Akzeptiert man den Widerspruch, daß die Literatur auch zur Darstellung des Sprachlosen keine anderen Mittel als sprachliche zur Verfügung hat, dann muß man Theodor Weißenborns Text einen gelungenen Versuch nennen. Weißenborn, vertraut mit Kultur und Wissenschaft, stellt einen Sterbenden dar, dem seine Lebensgeschichte gegenwärtig gemacht wird, mehr noch: dem sein Leben definiert wird im doppelten Sinn des Wortes - zu Ende geschrieben, begrenzt.

Sprache ist dabei sowohl Medium wie auch Material. Zwar ist der Sterbende verstummt und braucht nicht zu reden, dafür aber muß er hören, was er fühlt. Die zu ihm sprechende Instanz schillert zwischen dem sich selbst beobachtenden Bewußtsein und göttlicher Personalität. Thanatos lo-gon echon: Bei Weißenborn ist der Tod ein der Sprache fähiges Wesen.

ALS WIE EIN RAUCH IM WIND. Von Theodor Weißenborn. Verlag F. H. Kerle, Freiburg i. Br. 1979. 160 Seiten, öS. 171,60.

▸ **ARBEITSAUFTRAG 1**:
Übersetzen Sie den Satz „Sprache ist dabei sowohl Medium wie auch Material.“ aus der Buchbesprechung ins Englische.
▸ **ARBEITSAUFTRAG 2**:
Schreiben Sie aus der Buchbesprechung den Abschnitt zwischen „Akzeptiert man den“ und „Sprache fähiges Wesen.“, beide eingeschlossen, wortgetreu ab.

[Daten zu Elementen und Textpositionen]
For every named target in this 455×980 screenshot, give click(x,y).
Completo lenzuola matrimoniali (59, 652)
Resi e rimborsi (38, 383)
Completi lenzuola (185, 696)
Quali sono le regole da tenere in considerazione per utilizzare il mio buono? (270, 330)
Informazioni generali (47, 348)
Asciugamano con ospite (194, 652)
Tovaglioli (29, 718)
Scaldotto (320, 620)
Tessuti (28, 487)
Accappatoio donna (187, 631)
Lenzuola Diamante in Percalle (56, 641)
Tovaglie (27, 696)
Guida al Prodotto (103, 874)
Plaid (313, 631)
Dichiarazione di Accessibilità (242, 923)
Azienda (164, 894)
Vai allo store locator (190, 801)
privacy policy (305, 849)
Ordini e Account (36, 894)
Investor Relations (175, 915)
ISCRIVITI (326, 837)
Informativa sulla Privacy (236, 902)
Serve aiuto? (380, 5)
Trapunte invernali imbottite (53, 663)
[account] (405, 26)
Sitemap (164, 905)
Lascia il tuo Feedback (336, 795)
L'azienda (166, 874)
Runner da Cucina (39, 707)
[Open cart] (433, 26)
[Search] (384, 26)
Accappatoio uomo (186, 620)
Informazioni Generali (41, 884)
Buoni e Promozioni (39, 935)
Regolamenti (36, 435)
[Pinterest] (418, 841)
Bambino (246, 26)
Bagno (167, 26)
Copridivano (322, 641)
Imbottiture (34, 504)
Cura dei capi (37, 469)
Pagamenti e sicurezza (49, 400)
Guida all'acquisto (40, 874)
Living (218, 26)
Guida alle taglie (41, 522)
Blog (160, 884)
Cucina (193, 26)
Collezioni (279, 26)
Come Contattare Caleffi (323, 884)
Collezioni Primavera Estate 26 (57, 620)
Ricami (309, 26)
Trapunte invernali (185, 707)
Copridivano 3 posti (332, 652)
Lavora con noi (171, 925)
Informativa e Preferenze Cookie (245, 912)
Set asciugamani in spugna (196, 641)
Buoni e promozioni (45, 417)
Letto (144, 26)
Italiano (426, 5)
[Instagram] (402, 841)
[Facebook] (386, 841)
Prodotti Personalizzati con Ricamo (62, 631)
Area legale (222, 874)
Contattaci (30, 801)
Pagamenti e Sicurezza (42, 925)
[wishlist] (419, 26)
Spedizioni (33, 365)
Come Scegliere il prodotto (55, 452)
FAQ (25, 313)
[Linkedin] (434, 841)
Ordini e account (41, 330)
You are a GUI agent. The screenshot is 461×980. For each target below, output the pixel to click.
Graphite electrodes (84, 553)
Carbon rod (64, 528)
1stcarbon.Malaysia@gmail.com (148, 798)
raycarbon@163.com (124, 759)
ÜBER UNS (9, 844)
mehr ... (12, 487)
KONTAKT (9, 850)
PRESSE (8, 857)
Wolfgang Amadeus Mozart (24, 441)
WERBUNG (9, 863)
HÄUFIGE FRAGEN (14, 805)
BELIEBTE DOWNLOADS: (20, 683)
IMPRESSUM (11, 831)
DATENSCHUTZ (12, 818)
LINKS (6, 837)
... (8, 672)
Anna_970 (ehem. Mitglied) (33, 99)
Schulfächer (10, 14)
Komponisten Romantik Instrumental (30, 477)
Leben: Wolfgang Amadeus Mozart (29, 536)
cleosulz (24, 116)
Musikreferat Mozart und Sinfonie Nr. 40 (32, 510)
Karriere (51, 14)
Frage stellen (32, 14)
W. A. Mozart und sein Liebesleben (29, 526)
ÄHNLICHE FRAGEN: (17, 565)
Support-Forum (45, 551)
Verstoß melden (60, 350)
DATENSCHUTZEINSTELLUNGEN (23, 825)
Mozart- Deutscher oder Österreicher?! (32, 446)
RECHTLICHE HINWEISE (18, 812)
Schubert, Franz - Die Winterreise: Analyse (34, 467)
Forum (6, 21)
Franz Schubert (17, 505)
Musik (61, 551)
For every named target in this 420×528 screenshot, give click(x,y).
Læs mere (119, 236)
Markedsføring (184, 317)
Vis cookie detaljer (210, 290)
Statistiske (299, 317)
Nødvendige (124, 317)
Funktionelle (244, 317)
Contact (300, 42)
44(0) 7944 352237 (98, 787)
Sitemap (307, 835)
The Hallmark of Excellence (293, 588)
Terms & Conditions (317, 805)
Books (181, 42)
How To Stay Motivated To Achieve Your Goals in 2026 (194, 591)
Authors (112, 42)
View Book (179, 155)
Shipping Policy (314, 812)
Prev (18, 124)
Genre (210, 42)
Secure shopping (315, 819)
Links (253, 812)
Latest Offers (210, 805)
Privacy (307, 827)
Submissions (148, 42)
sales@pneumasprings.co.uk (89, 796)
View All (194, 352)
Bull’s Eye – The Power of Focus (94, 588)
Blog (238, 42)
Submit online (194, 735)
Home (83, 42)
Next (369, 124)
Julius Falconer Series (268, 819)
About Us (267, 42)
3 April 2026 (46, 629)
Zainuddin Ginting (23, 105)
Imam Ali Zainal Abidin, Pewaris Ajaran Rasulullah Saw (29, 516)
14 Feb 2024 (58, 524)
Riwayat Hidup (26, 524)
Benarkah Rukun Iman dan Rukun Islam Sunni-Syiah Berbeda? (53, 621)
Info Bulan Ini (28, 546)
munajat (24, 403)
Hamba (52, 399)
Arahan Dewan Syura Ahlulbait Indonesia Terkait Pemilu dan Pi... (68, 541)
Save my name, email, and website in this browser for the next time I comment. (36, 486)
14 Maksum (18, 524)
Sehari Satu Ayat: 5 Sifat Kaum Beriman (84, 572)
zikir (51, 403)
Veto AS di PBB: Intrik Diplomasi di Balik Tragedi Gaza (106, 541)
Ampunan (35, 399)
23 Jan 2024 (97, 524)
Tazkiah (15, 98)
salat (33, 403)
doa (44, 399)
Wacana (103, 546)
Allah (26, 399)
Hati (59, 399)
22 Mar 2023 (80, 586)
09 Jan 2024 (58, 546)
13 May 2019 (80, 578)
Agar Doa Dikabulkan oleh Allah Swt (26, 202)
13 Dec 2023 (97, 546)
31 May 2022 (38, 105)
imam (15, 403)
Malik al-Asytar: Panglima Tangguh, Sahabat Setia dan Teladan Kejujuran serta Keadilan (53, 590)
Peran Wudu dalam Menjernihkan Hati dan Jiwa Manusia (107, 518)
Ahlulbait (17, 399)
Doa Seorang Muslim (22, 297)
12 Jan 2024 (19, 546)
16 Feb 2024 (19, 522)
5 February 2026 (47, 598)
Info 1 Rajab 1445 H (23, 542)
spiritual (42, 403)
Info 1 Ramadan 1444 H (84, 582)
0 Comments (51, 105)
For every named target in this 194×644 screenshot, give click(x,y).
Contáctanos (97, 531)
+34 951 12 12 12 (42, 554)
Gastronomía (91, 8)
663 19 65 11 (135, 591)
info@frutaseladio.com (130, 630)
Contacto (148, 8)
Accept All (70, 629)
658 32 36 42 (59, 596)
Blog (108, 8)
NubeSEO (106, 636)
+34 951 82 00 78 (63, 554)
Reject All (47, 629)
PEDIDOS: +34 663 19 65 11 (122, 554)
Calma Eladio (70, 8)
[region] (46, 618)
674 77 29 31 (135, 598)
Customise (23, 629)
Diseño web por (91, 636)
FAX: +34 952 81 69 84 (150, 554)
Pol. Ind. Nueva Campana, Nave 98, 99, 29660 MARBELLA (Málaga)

▸ **SCHRIFTLICHE ANTWORT 1**:
Language here is both medium and material.

▸ **SCHRIFTLICHE ANTWORT 2**:
Akzeptiert man den Widerspruch, daß die Literatur auch zur Darstellung des Sprachlosen keine anderen Mittel als sprachliche zur Verfügung hat, dann muß man Theodor Weißenborns Text einen gelungenen Versuch nennen. Weißenborn, vertraut mit Kultur und Wissenschaft, stellt einen Sterbenden dar, dem seine Lebensgeschichte gegenwärtig gemacht wird, mehr noch: dem sein Leben definiert wird im doppelten Sinn des Wortes - zu Ende geschrieben, begrenzt.

Sprache ist dabei sowohl Medium wie auch Material. Zwar ist der Sterbende verstummt und braucht nicht zu reden, dafür aber muß er hören, was er fühlt. Die zu ihm sprechende Instanz schillert zwischen dem sich selbst beobachtenden Bewußtsein und göttlicher Personalität. Thanatos lo-gon echon: Bei Weißenborn ist der Tod ein der Sprache fähiges Wesen.